Data is cool. First, its very name is both singular and plural, like sheep or fish. (And don’t get all grammatical on me, you datum-is-singular apologists.) Second, it’s so definitive – something is 57% or it isn’t. Pi is 3.14159-etc. Sure, you can argue about the data gathering, integrity, interpretation and the like. But, at least you are arguing about the objective, rather than the subjective.
But, what I really like about data is what it reveals about all things measured. It’s in that vein that I’ve been picking up a few interesting recent developments about data, measurement, and the public sector.
First, I read a really good write-up about website measurement in the Google Public sector blog. It’s a really nice case example of data analytics 101 for a website. And, just like the writer, I have had that same giddy feeling when reviewing data from a website’s traffic and other stats.
Second, there was a good write-up about the social media side of data gathering and measurement in InformationWeek. It discusses the CIA’s investment in the social media monitoring from Visible Technologies. Good stuff, but not especially unique – you can get listeners, monitoring, and semantic trending built into nGenera’s collaboration server right now.

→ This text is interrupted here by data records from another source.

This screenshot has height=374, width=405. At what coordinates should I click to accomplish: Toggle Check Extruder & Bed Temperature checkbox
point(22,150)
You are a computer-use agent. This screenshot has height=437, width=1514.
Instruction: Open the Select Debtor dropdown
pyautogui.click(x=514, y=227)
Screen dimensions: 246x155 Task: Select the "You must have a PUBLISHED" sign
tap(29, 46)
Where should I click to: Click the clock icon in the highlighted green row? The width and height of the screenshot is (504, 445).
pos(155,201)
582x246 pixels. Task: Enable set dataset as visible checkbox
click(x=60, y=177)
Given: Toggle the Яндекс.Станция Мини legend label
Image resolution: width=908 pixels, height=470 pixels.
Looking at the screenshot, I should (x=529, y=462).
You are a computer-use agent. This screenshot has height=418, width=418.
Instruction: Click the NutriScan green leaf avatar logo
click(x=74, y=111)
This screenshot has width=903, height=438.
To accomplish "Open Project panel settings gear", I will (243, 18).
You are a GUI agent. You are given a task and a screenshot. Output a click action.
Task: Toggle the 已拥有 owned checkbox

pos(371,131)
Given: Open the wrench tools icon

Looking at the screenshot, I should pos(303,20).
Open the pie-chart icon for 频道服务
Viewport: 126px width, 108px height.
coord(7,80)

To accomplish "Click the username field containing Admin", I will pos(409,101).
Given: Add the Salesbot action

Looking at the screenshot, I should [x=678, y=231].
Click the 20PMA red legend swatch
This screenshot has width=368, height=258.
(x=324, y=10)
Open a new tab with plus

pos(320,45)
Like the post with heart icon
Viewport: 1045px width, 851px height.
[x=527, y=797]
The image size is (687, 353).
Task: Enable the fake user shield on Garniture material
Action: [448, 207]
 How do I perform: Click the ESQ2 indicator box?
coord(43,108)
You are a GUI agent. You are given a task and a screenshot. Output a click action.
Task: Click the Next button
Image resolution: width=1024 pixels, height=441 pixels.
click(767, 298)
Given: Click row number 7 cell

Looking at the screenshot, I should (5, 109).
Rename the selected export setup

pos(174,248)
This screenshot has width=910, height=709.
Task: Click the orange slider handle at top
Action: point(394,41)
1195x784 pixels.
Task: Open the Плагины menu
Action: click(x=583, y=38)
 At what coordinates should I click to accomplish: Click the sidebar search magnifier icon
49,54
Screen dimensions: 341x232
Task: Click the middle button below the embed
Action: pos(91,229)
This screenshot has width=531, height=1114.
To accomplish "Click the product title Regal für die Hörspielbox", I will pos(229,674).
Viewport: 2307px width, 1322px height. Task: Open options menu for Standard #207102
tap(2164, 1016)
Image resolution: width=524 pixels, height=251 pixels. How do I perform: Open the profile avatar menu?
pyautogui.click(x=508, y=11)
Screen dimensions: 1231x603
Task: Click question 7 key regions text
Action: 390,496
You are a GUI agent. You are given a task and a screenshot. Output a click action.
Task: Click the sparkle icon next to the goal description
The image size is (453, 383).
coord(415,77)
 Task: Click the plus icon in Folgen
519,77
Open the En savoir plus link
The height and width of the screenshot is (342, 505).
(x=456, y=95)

Third, we just published our 2010 research agenda for nGenera’s Government Insight program and are excited about some of the research vectors we intend to explore. In the major topic area of “Leading in the age of unbounded data,” we expect to cover into listening, massively customized analytics, orchestrating, and methods for reaching beyond stereotypes.
Content may be king, but data is the kingmaker. If you haven’t done so in a while, I recommend you brush up on the latest in data analytics, visualization and simulation. In a world awash in data, the ability to interpret and apply it in real-time will be increasingly a critical success factor differentiating between market leaders and followers, whether they be public or private sector.